━━━━━ Data Latihan

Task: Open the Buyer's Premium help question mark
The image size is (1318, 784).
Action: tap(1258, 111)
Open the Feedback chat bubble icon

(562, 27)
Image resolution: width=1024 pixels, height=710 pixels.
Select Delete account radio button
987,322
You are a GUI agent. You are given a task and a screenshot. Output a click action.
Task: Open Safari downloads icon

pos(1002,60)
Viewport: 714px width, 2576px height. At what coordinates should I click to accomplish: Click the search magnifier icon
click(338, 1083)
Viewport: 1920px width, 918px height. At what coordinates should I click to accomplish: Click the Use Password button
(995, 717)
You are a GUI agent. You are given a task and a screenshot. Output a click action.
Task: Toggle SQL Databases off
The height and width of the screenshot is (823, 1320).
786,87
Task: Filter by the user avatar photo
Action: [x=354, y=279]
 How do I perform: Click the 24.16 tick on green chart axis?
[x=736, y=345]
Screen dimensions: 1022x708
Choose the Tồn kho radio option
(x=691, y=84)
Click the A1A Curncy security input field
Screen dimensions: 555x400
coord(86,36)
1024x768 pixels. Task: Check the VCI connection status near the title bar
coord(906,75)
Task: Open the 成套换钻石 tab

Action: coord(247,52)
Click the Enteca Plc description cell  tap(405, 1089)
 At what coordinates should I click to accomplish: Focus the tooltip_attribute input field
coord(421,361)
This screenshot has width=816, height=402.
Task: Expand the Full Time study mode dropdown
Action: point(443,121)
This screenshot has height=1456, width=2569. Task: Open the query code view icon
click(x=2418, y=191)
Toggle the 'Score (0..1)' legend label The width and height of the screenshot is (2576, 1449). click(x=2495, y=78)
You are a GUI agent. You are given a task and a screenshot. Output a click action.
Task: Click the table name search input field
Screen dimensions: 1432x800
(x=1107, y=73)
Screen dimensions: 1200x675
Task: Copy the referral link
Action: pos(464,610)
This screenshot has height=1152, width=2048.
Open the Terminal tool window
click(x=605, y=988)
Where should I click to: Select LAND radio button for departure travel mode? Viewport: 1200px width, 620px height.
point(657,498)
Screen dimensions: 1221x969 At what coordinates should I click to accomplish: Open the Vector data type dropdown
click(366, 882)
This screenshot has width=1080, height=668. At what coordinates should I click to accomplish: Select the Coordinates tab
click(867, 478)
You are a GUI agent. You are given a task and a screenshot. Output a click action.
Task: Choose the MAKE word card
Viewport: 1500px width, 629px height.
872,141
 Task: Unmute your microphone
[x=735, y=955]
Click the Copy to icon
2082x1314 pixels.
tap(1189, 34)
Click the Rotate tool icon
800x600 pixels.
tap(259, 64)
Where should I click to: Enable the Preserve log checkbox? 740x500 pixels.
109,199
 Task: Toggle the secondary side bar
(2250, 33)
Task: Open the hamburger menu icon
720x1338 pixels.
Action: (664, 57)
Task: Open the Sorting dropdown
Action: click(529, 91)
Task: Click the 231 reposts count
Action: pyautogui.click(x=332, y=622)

━━━━━━━━━━

Tugas: Tolong susun semua baris entri di atas sebagai tabel Markdown dengan kolom "No" untuk nomor urut dan kolom "Entri" untuk isi baris, dan lewati baris yang kosong.

Jawaban Lengkap:
| No | Entri |
|---|---|
| 1 | Task: Open the Buyer's Premium help question mark |
| 2 | The image size is (1318, 784). |
| 3 | Action: tap(1258, 111) |
| 4 | Open the Feedback chat bubble icon |
| 5 | (562, 27) |
| 6 | Image resolution: width=1024 pixels, height=710 pixels. |
| 7 | Select Delete account radio button |
| 8 | 987,322 |
| 9 | You are a GUI agent. You are given a task and a screenshot. Output a click action. |
| 10 | Task: Open Safari downloads icon |
| 11 | pos(1002,60) |
| 12 | Viewport: 714px width, 2576px height. At what coordinates should I click to accomplish: Click the search magnifier icon |
| 13 | click(338, 1083) |
| 14 | Viewport: 1920px width, 918px height. At what coordinates should I click to accomplish: Click the Use Password button |
| 15 | (995, 717) |
| 16 | You are a GUI agent. You are given a task and a screenshot. Output a click action. |
| 17 | Task: Toggle SQL Databases off |
| 18 | The height and width of the screenshot is (823, 1320). |
| 19 | 786,87 |
| 20 | Task: Filter by the user avatar photo |
| 21 | Action: [x=354, y=279] |
| 22 |  How do I perform: Click the 24.16 tick on green chart axis? |
| 23 | [x=736, y=345] |
| 24 | Screen dimensions: 1022x708 |
| 25 | Choose the Tồn kho radio option |
| 26 | (x=691, y=84) |
| 27 | Click the A1A Curncy security input field |
| 28 | Screen dimensions: 555x400 |
| 29 | coord(86,36) |
| 30 | 1024x768 pixels. Task: Check the VCI connection status near the title bar |
| 31 | coord(906,75) |
| 32 | Task: Open the 成套换钻石 tab |
| 33 | Action: coord(247,52) |
| 34 | Click the Enteca Plc description cell  tap(405, 1089) |
| 35 |  At what coordinates should I click to accomplish: Focus the tooltip_attribute input field |
| 36 | coord(421,361) |
| 37 | This screenshot has width=816, height=402. |
| 38 | Task: Expand the Full Time study mode dropdown |
| 39 | Action: point(443,121) |
| 40 | This screenshot has height=1456, width=2569. Task: Open the query code view icon |
| 41 | click(x=2418, y=191) |
| 42 | Toggle the 'Score (0..1)' legend label The width and height of the screenshot is (2576, 1449). click(x=2495, y=78) |
| 43 | You are a GUI agent. You are given a task and a screenshot. Output a click action. |
| 44 | Task: Click the table name search input field |
| 45 | Screen dimensions: 1432x800 |
| 46 | (x=1107, y=73) |
| 47 | Screen dimensions: 1200x675 |
| 48 | Task: Copy the referral link |
| 49 | Action: pos(464,610) |
| 50 | This screenshot has height=1152, width=2048. |
| 51 | Open the Terminal tool window |
| 52 | click(x=605, y=988) |
| 53 | Where should I click to: Select LAND radio button for departure travel mode? Viewport: 1200px width, 620px height. |
| 54 | point(657,498) |
| 55 | Screen dimensions: 1221x969 At what coordinates should I click to accomplish: Open the Vector data type dropdown |
| 56 | click(366, 882) |
| 57 | This screenshot has width=1080, height=668. At what coordinates should I click to accomplish: Select the Coordinates tab |
| 58 | click(867, 478) |
| 59 | You are a GUI agent. You are given a task and a screenshot. Output a click action. |
| 60 | Task: Choose the MAKE word card |
| 61 | Viewport: 1500px width, 629px height. |
| 62 | 872,141 |
| 63 |  Task: Unmute your microphone |
| 64 | [x=735, y=955] |
| 65 | Click the Copy to icon |
| 66 | 2082x1314 pixels. |
| 67 | tap(1189, 34) |
| 68 | Click the Rotate tool icon |
| 69 | 800x600 pixels. |
| 70 | tap(259, 64) |
| 71 | Where should I click to: Enable the Preserve log checkbox? 740x500 pixels. |
| 72 | 109,199 |
| 73 |  Task: Toggle the secondary side bar |
| 74 | (2250, 33) |
| 75 | Task: Open the hamburger menu icon |
| 76 | 720x1338 pixels. |
| 77 | Action: (664, 57) |
| 78 | Task: Open the Sorting dropdown |
| 79 | Action: click(529, 91) |
| 80 | Task: Click the 231 reposts count |
| 81 | Action: pyautogui.click(x=332, y=622) |